◆ DOCUMENT SEGMENT:
================

The Truth About Spaying or Neutering Your Cat!

The decision to spay or neuter your cat will be one of the biggest decisions you make regarding your cat’s health and welfare as well as the welfare of other cats. Pet overpopulation is a tragic problem. Each year, hundreds of cats in shelters don’t find families to adopt them.

In United States between 6 and 8 million dogs and cats (including puppies and kittens) are brought to animal shelters annually. Some of these animals are strays; others are surrendered by their owners. It happens the same in other countries also. One unspayed female cat and her offspring can produce 420,000 cats in just 7 years! Spaying and neutering is the only way to reduce or eliminate that.

A female cat can be spayed from around the age of 6 months old. A male cat can be neutered from around 7 – 8 months old.

Don’t give your cat birth control pills!
They can have serious unwanted side effects such as the development of diabetes mellitus and of many other diseases!

Myths and facts about spaying and neutering:

Myth 1: Female cats should have at least one litter before having them spayed.
Fact: There is no medical evidence to justify allowing a cat to have a litter before spaying.
In fact, spaying female cats eliminates the possibility of developing uterine or ovarian cancer and greatly reduces the threat of mammary cancer.

Myth 2: Cats become less active and overweight as a result of spaying or neutering.

================

◆ DATASET CONTENT:
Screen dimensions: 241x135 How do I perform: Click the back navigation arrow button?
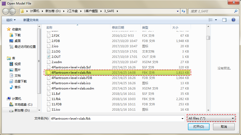click(x=6, y=11)
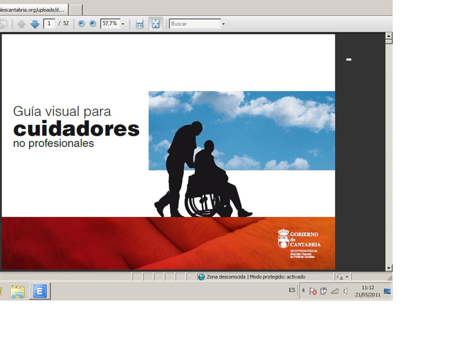Open the Windows Explorer folder in taskbar
This screenshot has width=460, height=345.
17,291
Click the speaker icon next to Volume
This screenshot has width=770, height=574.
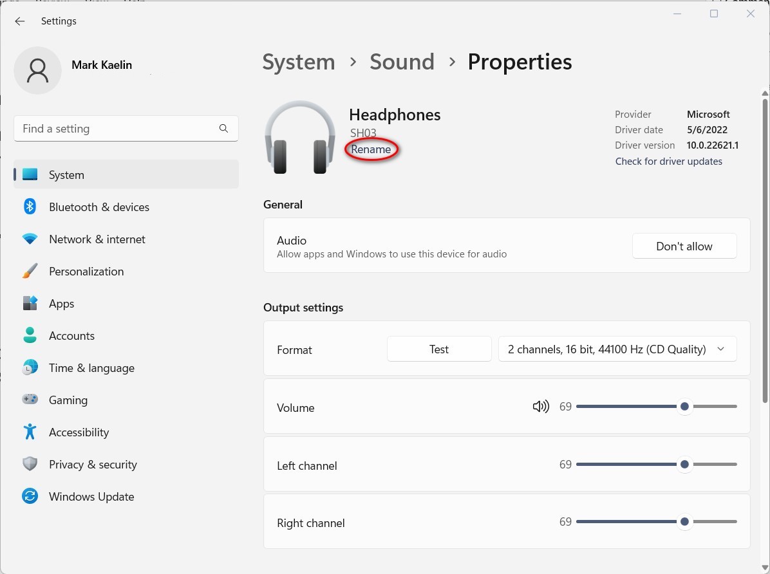(541, 406)
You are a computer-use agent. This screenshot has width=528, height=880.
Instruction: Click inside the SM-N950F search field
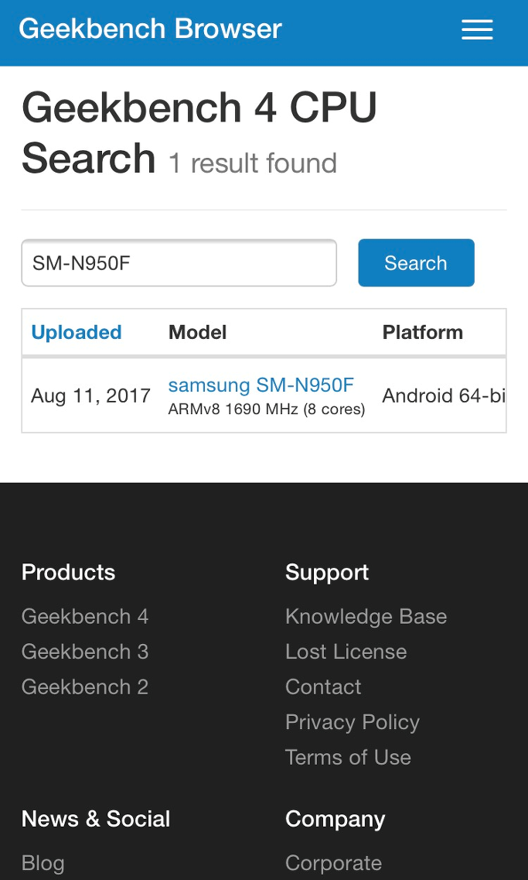tap(179, 263)
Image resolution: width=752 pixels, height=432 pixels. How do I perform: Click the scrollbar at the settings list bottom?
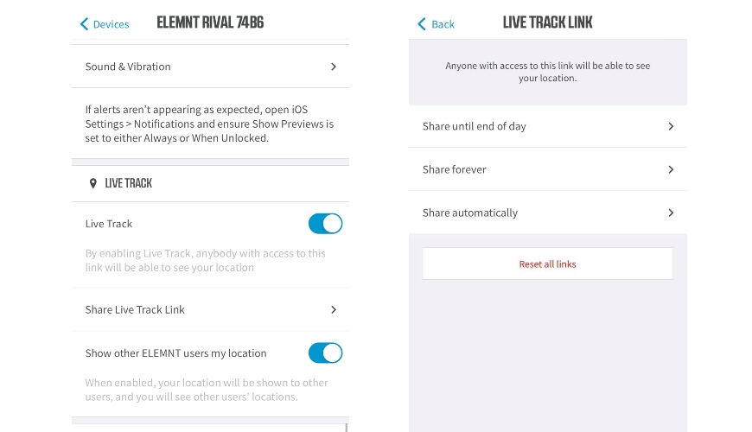pos(347,427)
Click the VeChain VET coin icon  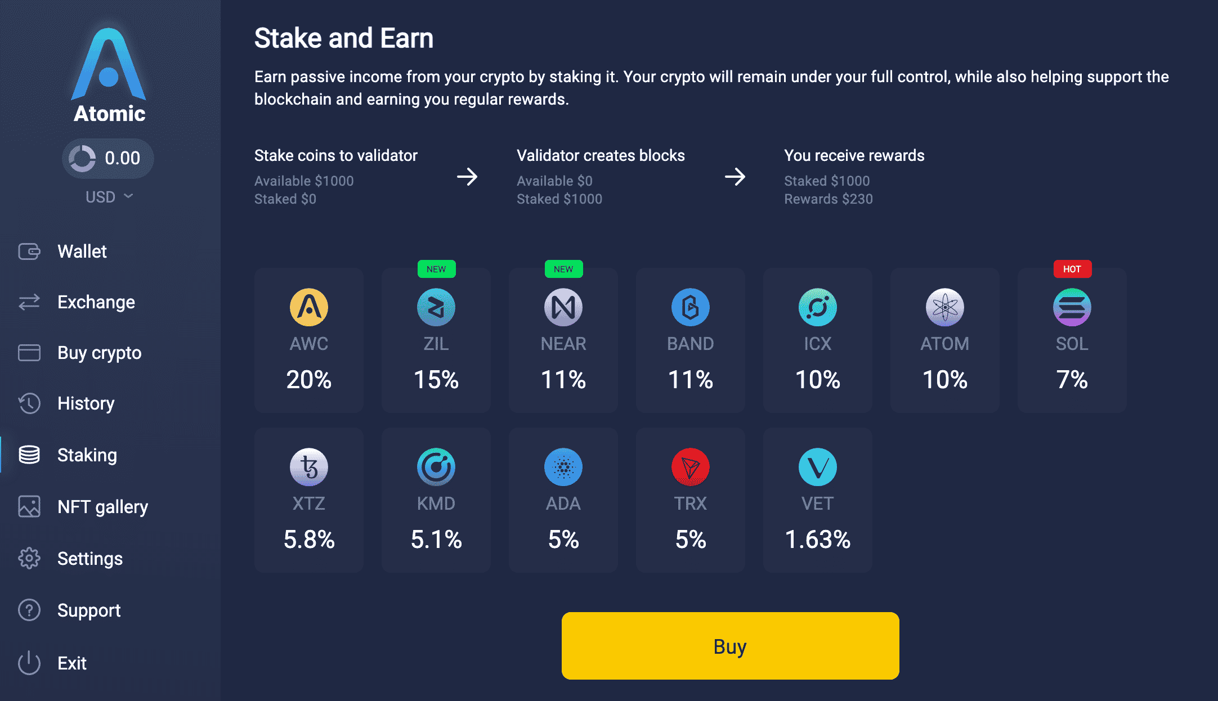tap(818, 467)
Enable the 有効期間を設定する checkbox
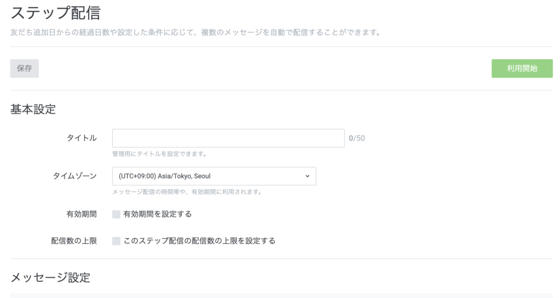This screenshot has width=560, height=298. click(x=116, y=214)
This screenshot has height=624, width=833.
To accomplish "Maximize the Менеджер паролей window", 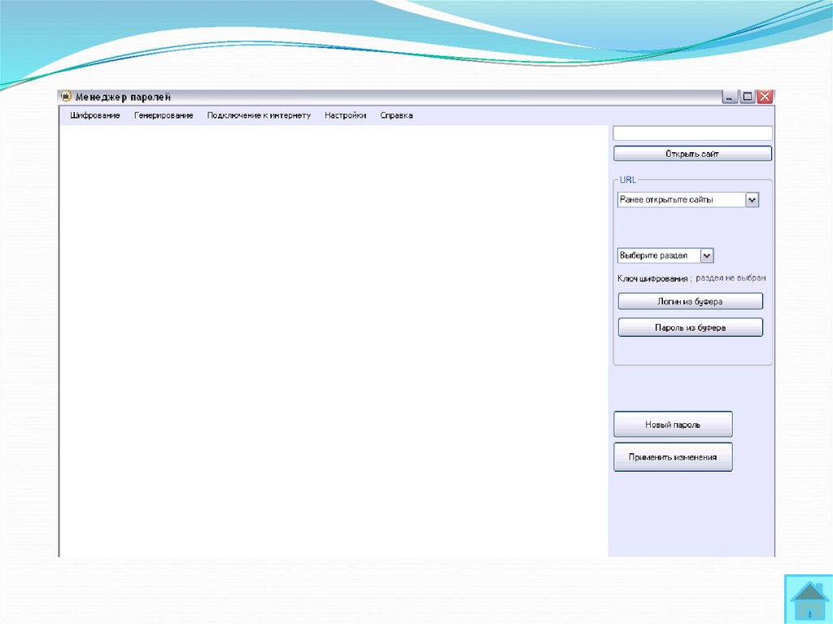I will pyautogui.click(x=747, y=97).
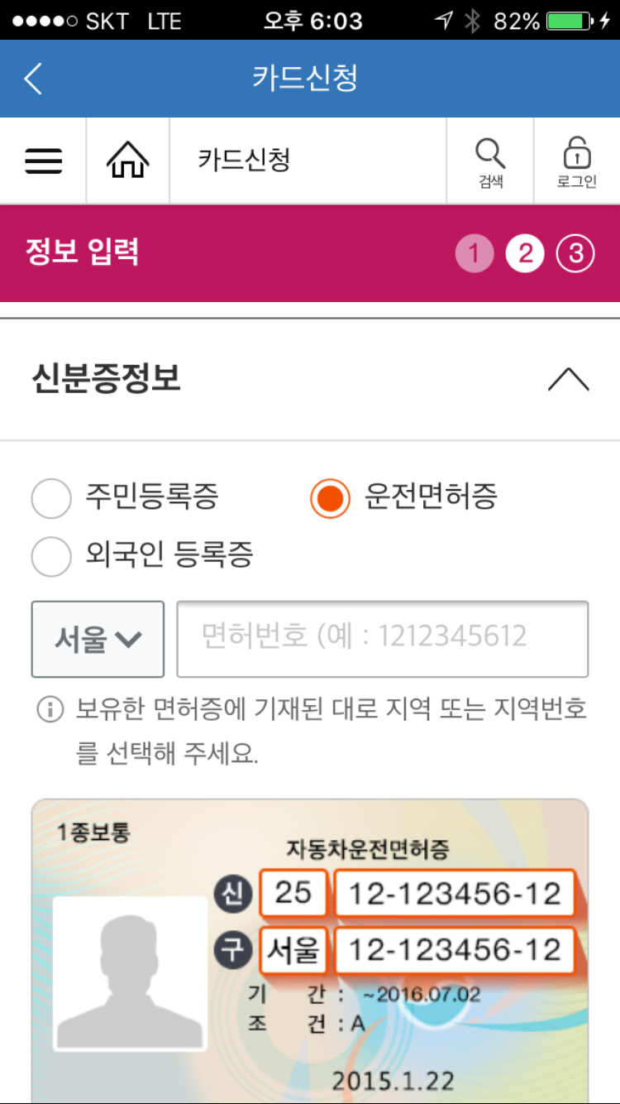620x1104 pixels.
Task: Open the hamburger navigation menu
Action: tap(43, 161)
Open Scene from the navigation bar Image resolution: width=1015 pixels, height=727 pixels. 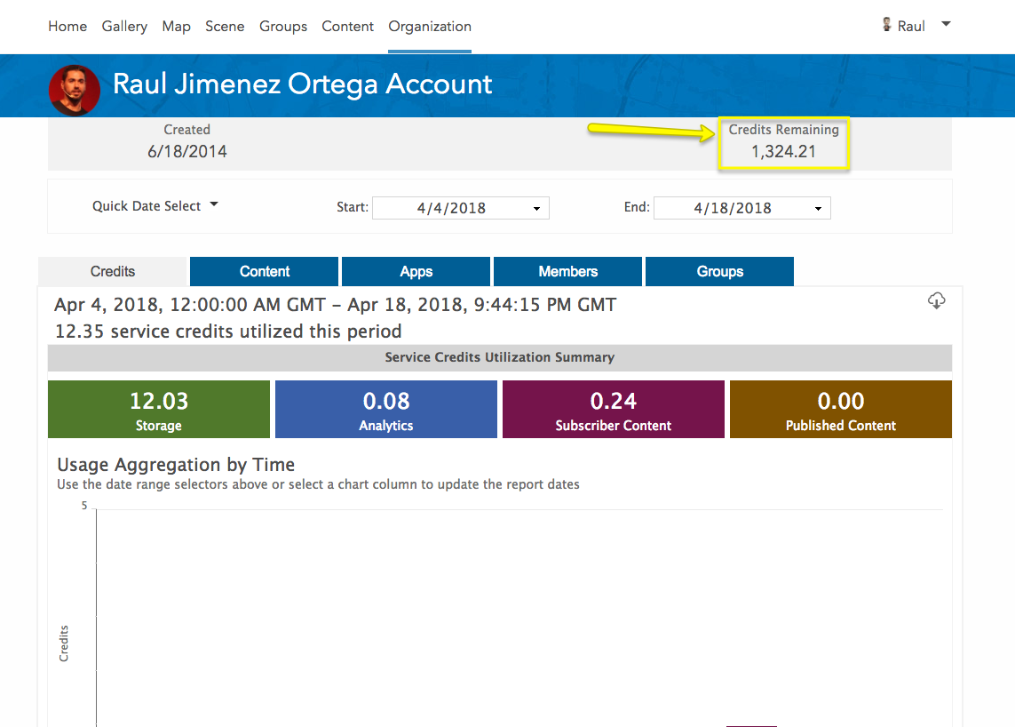225,27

================

Copy out the article on spaying and neutering cats above word for word, from its title through the last line.

◆ ANSWER AREA:
The Truth About Spaying or Neutering Your Cat!

The decision to spay or neuter your cat will be one of the biggest decisions you make regarding your cat’s health and welfare as well as the welfare of other cats. Pet overpopulation is a tragic problem. Each year, hundreds of cats in shelters don’t find families to adopt them.

In United States between 6 and 8 million dogs and cats (including puppies and kittens) are brought to animal shelters annually. Some of these animals are strays; others are surrendered by their owners. It happens the same in other countries also. One unspayed female cat and her offspring can produce 420,000 cats in just 7 years! Spaying and neutering is the only way to reduce or eliminate that.

A female cat can be spayed from around the age of 6 months old. A male cat can be neutered from around 7 – 8 months old.

Don’t give your cat birth control pills!
They can have serious unwanted side effects such as the development of diabetes mellitus and of many other diseases!

Myths and facts about spaying and neutering:

Myth 1: Female cats should have at least one litter before having them spayed.
Fact: There is no medical evidence to justify allowing a cat to have a litter before spaying.
In fact, spaying female cats eliminates the possibility of developing uterine or ovarian cancer and greatly reduces the threat of mammary cancer.

Myth 2: Cats become less active and overweight as a result of spaying or neutering.